What this task involves:
Write out every entry in full. Leave nothing out.

===== Records shown

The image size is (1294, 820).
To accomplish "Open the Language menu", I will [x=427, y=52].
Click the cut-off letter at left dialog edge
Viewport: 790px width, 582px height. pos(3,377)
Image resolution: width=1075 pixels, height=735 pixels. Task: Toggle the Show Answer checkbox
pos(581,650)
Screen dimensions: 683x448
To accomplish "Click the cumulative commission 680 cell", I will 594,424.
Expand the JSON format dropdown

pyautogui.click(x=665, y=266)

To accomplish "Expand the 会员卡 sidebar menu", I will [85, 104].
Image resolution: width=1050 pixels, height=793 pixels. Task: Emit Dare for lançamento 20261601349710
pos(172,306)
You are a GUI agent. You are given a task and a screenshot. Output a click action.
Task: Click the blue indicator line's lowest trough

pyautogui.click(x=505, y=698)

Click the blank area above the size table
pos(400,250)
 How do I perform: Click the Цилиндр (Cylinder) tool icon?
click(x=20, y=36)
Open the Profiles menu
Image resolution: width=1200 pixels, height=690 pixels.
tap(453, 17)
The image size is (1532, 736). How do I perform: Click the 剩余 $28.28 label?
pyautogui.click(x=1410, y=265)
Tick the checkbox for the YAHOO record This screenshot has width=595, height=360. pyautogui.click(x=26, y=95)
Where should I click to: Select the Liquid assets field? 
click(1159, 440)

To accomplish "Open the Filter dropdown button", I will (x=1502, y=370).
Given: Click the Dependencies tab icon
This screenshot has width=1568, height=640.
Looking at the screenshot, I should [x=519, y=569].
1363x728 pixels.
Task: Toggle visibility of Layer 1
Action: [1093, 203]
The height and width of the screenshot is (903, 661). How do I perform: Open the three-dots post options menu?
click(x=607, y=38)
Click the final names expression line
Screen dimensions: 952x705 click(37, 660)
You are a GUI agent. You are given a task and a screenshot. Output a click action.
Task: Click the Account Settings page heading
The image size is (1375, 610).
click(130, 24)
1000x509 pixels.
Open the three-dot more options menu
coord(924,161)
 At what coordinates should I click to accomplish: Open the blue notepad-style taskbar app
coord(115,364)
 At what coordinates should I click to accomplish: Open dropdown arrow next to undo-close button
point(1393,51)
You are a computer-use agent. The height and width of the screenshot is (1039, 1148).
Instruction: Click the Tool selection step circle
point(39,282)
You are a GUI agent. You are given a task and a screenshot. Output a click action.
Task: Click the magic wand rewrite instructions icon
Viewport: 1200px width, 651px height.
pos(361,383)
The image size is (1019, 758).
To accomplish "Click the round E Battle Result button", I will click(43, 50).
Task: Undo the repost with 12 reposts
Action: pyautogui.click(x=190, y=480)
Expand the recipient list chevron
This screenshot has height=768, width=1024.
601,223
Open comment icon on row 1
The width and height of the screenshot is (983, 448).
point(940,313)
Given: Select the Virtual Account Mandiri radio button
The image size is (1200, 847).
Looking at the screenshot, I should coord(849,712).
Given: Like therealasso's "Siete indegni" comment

==========

Solution to the exercise:
The image size is (1294, 820).
To accomplish "Open the Language menu", I will [x=427, y=52].
Click the cut-off letter at left dialog edge
Viewport: 790px width, 582px height. pos(3,377)
Image resolution: width=1075 pixels, height=735 pixels. Task: Toggle the Show Answer checkbox
pos(581,650)
Screen dimensions: 683x448
To accomplish "Click the cumulative commission 680 cell", I will 594,424.
Expand the JSON format dropdown

pyautogui.click(x=665, y=266)

To accomplish "Expand the 会员卡 sidebar menu", I will [85, 104].
Image resolution: width=1050 pixels, height=793 pixels. Task: Emit Dare for lançamento 20261601349710
pos(172,306)
You are a GUI agent. You are given a task and a screenshot. Output a click action.
Task: Click the blue indicator line's lowest trough

pyautogui.click(x=505, y=698)

Click the blank area above the size table
pos(400,250)
 How do I perform: Click the Цилиндр (Cylinder) tool icon?
click(x=20, y=36)
Open the Profiles menu
Image resolution: width=1200 pixels, height=690 pixels.
tap(453, 17)
The image size is (1532, 736). How do I perform: Click the 剩余 $28.28 label?
pyautogui.click(x=1410, y=265)
Tick the checkbox for the YAHOO record This screenshot has width=595, height=360. pyautogui.click(x=26, y=95)
Where should I click to: Select the Liquid assets field? 
click(1159, 440)

To accomplish "Open the Filter dropdown button", I will (x=1502, y=370).
Given: Click the Dependencies tab icon
This screenshot has width=1568, height=640.
Looking at the screenshot, I should [x=519, y=569].
1363x728 pixels.
Task: Toggle visibility of Layer 1
Action: [1093, 203]
The height and width of the screenshot is (903, 661). How do I perform: Open the three-dots post options menu?
click(x=607, y=38)
Click the final names expression line
Screen dimensions: 952x705 click(37, 660)
You are a GUI agent. You are given a task and a screenshot. Output a click action.
Task: Click the Account Settings page heading
The image size is (1375, 610).
click(130, 24)
1000x509 pixels.
Open the three-dot more options menu
coord(924,161)
 At what coordinates should I click to accomplish: Open the blue notepad-style taskbar app
coord(115,364)
 At what coordinates should I click to accomplish: Open dropdown arrow next to undo-close button
point(1393,51)
You are a computer-use agent. The height and width of the screenshot is (1039, 1148).
Instruction: Click the Tool selection step circle
point(39,282)
You are a GUI agent. You are given a task and a screenshot. Output a click action.
Task: Click the magic wand rewrite instructions icon
Viewport: 1200px width, 651px height.
pos(361,383)
The image size is (1019, 758).
To accomplish "Click the round E Battle Result button", I will click(43, 50).
Task: Undo the repost with 12 reposts
Action: pyautogui.click(x=190, y=480)
Expand the recipient list chevron
This screenshot has height=768, width=1024.
601,223
Open comment icon on row 1
The width and height of the screenshot is (983, 448).
point(940,313)
Given: Select the Virtual Account Mandiri radio button
The image size is (1200, 847).
Looking at the screenshot, I should coord(849,712).
Given: Like therealasso's "Siete indegni" comment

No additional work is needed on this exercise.